**Task instructions**:
Your task is to copy every line of this material exactly.

**Provided data**:
◇ ◇ ◇

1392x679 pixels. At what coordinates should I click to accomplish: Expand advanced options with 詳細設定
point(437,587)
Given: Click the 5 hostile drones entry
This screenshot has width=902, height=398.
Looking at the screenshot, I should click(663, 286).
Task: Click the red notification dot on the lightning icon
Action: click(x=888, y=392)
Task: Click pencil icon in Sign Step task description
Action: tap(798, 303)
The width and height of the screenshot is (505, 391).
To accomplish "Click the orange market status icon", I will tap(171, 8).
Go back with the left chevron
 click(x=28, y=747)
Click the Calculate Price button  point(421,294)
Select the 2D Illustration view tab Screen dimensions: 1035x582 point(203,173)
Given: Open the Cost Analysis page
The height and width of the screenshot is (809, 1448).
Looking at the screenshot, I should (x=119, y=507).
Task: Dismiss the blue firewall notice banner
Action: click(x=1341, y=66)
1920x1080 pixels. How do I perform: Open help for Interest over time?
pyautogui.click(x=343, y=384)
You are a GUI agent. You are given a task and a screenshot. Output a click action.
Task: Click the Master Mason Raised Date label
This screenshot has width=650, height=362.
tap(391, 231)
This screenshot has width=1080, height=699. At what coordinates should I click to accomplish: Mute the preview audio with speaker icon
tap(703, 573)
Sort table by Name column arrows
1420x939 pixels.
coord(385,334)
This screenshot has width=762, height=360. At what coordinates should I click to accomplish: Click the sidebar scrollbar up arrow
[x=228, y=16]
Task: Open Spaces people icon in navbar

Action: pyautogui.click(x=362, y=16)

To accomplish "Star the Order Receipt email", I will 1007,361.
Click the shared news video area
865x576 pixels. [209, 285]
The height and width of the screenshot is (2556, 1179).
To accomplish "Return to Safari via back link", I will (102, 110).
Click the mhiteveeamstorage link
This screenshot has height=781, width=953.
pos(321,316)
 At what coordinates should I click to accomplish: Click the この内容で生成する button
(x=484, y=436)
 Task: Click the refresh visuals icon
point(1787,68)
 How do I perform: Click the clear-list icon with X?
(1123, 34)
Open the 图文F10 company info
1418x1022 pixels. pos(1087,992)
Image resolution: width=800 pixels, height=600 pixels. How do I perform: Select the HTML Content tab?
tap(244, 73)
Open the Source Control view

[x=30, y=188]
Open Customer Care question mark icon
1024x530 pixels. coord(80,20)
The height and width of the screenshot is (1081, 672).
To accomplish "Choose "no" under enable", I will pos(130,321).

◇ ◇ ◇

**Expected answer**:
1392x679 pixels. At what coordinates should I click to accomplish: Expand advanced options with 詳細設定
point(437,587)
Given: Click the 5 hostile drones entry
This screenshot has width=902, height=398.
Looking at the screenshot, I should click(663, 286).
Task: Click the red notification dot on the lightning icon
Action: click(x=888, y=392)
Task: Click pencil icon in Sign Step task description
Action: tap(798, 303)
The width and height of the screenshot is (505, 391).
To accomplish "Click the orange market status icon", I will tap(171, 8).
Go back with the left chevron
 click(x=28, y=747)
Click the Calculate Price button  point(421,294)
Select the 2D Illustration view tab Screen dimensions: 1035x582 point(203,173)
Given: Open the Cost Analysis page
The height and width of the screenshot is (809, 1448).
Looking at the screenshot, I should (x=119, y=507).
Task: Dismiss the blue firewall notice banner
Action: click(x=1341, y=66)
1920x1080 pixels. How do I perform: Open help for Interest over time?
pyautogui.click(x=343, y=384)
You are a GUI agent. You are given a task and a screenshot. Output a click action.
Task: Click the Master Mason Raised Date label
This screenshot has width=650, height=362.
tap(391, 231)
This screenshot has width=1080, height=699. At what coordinates should I click to accomplish: Mute the preview audio with speaker icon
tap(703, 573)
Sort table by Name column arrows
1420x939 pixels.
coord(385,334)
This screenshot has width=762, height=360. At what coordinates should I click to accomplish: Click the sidebar scrollbar up arrow
[x=228, y=16]
Task: Open Spaces people icon in navbar

Action: pyautogui.click(x=362, y=16)

To accomplish "Star the Order Receipt email", I will 1007,361.
Click the shared news video area
865x576 pixels. [209, 285]
The height and width of the screenshot is (2556, 1179).
To accomplish "Return to Safari via back link", I will (102, 110).
Click the mhiteveeamstorage link
This screenshot has height=781, width=953.
pos(321,316)
 At what coordinates should I click to accomplish: Click the この内容で生成する button
(x=484, y=436)
 Task: Click the refresh visuals icon
point(1787,68)
 How do I perform: Click the clear-list icon with X?
(1123, 34)
Open the 图文F10 company info
1418x1022 pixels. pos(1087,992)
Image resolution: width=800 pixels, height=600 pixels. How do I perform: Select the HTML Content tab?
tap(244, 73)
Open the Source Control view

[x=30, y=188]
Open Customer Care question mark icon
1024x530 pixels. coord(80,20)
The height and width of the screenshot is (1081, 672).
To accomplish "Choose "no" under enable", I will pos(130,321).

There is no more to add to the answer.